Editor’s note: Linda Qian, Arizona communications manager for Intel, offered Wrangler News these two stories for Hispanic Heritage Month told by Intel West Chandler employees about their struggles to find an opening in the world of technology. One is an engineering program manager, the other a global account manager. Gloria Velazquez and Jose Ramirez were the first in their families to obtain a college degree, an achievement fueled by a fierce determination to overcome the odds. She was born and raised in El Paso. He grew up working in the fields in Yuma. Co-worker Jennifer Sanchez wrote these inspiring stories about their ambitious goals and their uphill challenge to attain them.

 

Gloria Velazquez as told to Jennifer Sanchez

Gloria Velazquez credits her parents with her determination to dream and go to college.

“It’s hard to say when I knew I wanted to be an engineer, but my family gave me the tools to make it happen,” Velazquez said. “My parents are from Mexico. My mother, a housewife, is from Jalisco and only attended first grade. My late father, a carpenter and construction worker, was from Chihuahua and went up to third grade. When my parents married, they emigrated to El Paso. Despite not having much formal education, my parents taught us skills to succeed in life.

“They could rarely help us with our homework, so I learned to be independent and find answers. They never let us miss school, so I learned discipline and responsibility. My family often made games of solving problems. My dad and I would sit on the porch for hours as we worked on the Rubik’s Cube. My uncle would always give us brain teasers. All of this forced me to develop creative ways to find solutions to win.

“My dad always encouraged us to study computers because most industries depend on technology. I went to the University of Texas at El Paso, and followed in my brothers’ footsteps. We both earned degrees in computer technology. I then earned my master’s in business administration.

“In 2010, I joined Intel in Arizona as a supply-chain analyst, a role where I was a software engineer developing applications for supply-chain decision making.

“Today, I’m happy to be a program manager, where I’m responsible for managing and coordinating the validation of internet of things (IOT) products in alignment with customers’ expectations and technical requirements. I make sure we stay competitive.”

 

Jose Ramirez as told to Jennifer Sanchez

Jose Ramirez has come a long way from Yuma.

Ramirez also acknowledges family as his inspiration.

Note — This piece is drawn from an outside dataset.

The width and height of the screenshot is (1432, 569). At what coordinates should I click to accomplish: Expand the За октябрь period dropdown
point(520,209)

“When I was a teenager in the 1980s, summers in our rural desert town were for hustling to make money,” Ramirez said. “That’s where I originally gained the skills that led me to be innovative and fearless — and have helped me contribute to Intel’s success for over 25 years.

“I was born and raised in Yuma County, Arizona, on the U.S.-Mexico border, the third of seven kids. My dad worked the citrus, lettuce and alfalfa fields, and mom managed our cozy three-bedroom house. I didn’t realize it then, but we were poor in material things, and rich in love, family and culture.

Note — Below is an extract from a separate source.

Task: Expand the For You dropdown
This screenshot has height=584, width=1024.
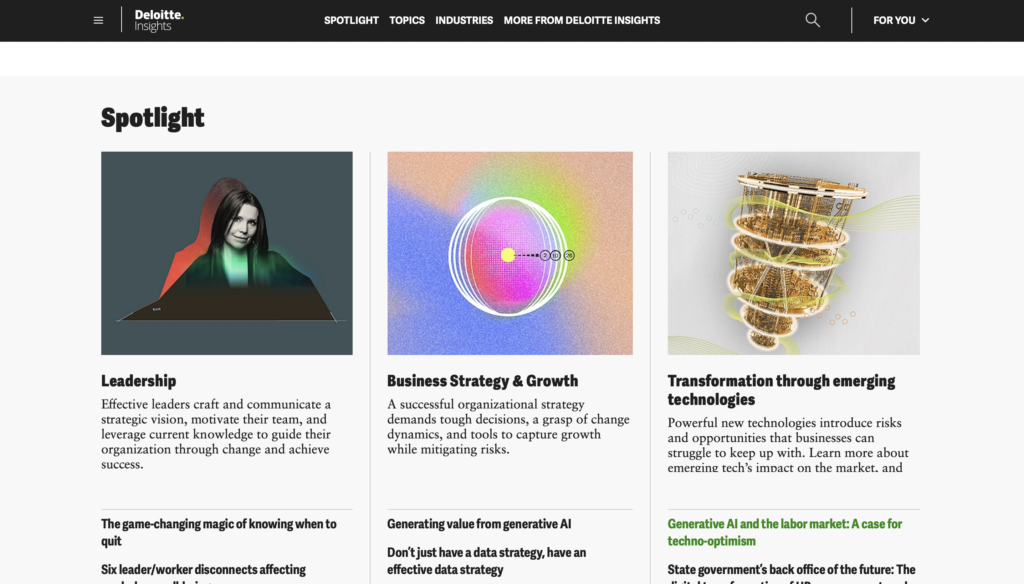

“I landed a job picking and packing lettuce – the best part was going inside the industrial coolers away from the heat. Once when my brother and I complained about the work, my dad shared his greatest wisdom: ‘If you don’t like this type of work, then go home and study, go to the university. Get better, get a degree and get out of this environment.’ We were sold!

“Our next hustle: get into and pay for Arizona State University as first-generation college students. With help from my older brother, I got in. (Six of us kids earned degrees from ASU and the youngest sibling graduated from Stanford University.)

“I studied engineering because I liked manufacturing. When it was time for an internship in 1992, I took some time off from school, got a nine-month gig at Intel and moved to Albuquerque. I used every minute to learn about the factory, machines and people and their roles. I returned to ASU and graduated with a bachelor’s degree in industrial and systems engineering.

“In 1994, I joined Intel’s Fab 12 in Arizona startup team. We were in construction trailers and reviewing everything by print. Within a few years, I decided to go to graduate school at night to learn about our business, too. I later moved into the supply-chain organization and got the opportunity to understand our business model.

“Intel in the 2000s sponsored two of my master’s degrees: business administration and international business. By 2010, I joined Sales and Marketing Group’s Latin America regional team while based in Arizona. For over 10 years, I’ve flourished in SMG, and I’m loving my job as a global account manager.

“Navigating Intel has been my career hustle. I haven’t done it alone. I’m grateful for the support of ILN and several great managers, leaders and sponsors who have helped me contribute to our business. Above all, I’m most thankful to my dad for his advice that hot day.